Among the entries below, find the lines with the word "right" and copy them.
--- --- ---
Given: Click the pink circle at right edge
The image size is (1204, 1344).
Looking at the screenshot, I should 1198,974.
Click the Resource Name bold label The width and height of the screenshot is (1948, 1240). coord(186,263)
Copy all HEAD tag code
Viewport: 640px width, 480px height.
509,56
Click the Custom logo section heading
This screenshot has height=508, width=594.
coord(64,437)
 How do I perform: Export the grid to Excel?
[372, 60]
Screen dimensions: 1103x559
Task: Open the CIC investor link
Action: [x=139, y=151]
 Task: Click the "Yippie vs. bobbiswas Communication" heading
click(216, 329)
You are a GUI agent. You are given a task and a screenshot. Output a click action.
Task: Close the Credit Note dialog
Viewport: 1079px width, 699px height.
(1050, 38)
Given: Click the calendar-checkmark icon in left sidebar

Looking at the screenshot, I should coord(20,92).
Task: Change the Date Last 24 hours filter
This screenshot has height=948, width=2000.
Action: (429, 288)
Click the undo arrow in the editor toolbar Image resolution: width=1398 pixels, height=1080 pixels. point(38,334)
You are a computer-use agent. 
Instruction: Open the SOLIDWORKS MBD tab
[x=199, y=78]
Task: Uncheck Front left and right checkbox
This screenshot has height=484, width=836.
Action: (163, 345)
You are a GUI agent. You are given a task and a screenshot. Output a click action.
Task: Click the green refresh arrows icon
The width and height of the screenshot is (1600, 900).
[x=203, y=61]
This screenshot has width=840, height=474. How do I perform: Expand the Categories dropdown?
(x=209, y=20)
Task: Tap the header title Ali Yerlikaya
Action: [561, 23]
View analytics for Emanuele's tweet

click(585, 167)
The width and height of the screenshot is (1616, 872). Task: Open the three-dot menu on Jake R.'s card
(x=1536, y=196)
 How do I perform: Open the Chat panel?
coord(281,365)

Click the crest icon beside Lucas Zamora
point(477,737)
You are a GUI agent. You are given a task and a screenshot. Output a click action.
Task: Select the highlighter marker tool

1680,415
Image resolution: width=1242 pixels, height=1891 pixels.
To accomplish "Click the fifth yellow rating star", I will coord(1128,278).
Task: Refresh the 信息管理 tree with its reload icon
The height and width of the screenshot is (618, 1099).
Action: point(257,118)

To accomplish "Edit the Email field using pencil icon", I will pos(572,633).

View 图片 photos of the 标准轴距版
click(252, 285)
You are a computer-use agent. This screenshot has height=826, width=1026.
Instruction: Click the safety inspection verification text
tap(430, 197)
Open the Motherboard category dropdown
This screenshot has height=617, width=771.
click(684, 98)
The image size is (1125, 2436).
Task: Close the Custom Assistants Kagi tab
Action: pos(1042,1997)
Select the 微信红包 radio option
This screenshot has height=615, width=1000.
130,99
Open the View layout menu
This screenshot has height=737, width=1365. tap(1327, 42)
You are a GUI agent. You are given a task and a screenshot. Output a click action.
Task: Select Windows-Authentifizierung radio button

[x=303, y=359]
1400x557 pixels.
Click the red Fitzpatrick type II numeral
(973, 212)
--- --- ---
**SOLUTION FOR THIS EXERCISE:**
Given: Click the pink circle at right edge
Task: Uncheck Front left and right checkbox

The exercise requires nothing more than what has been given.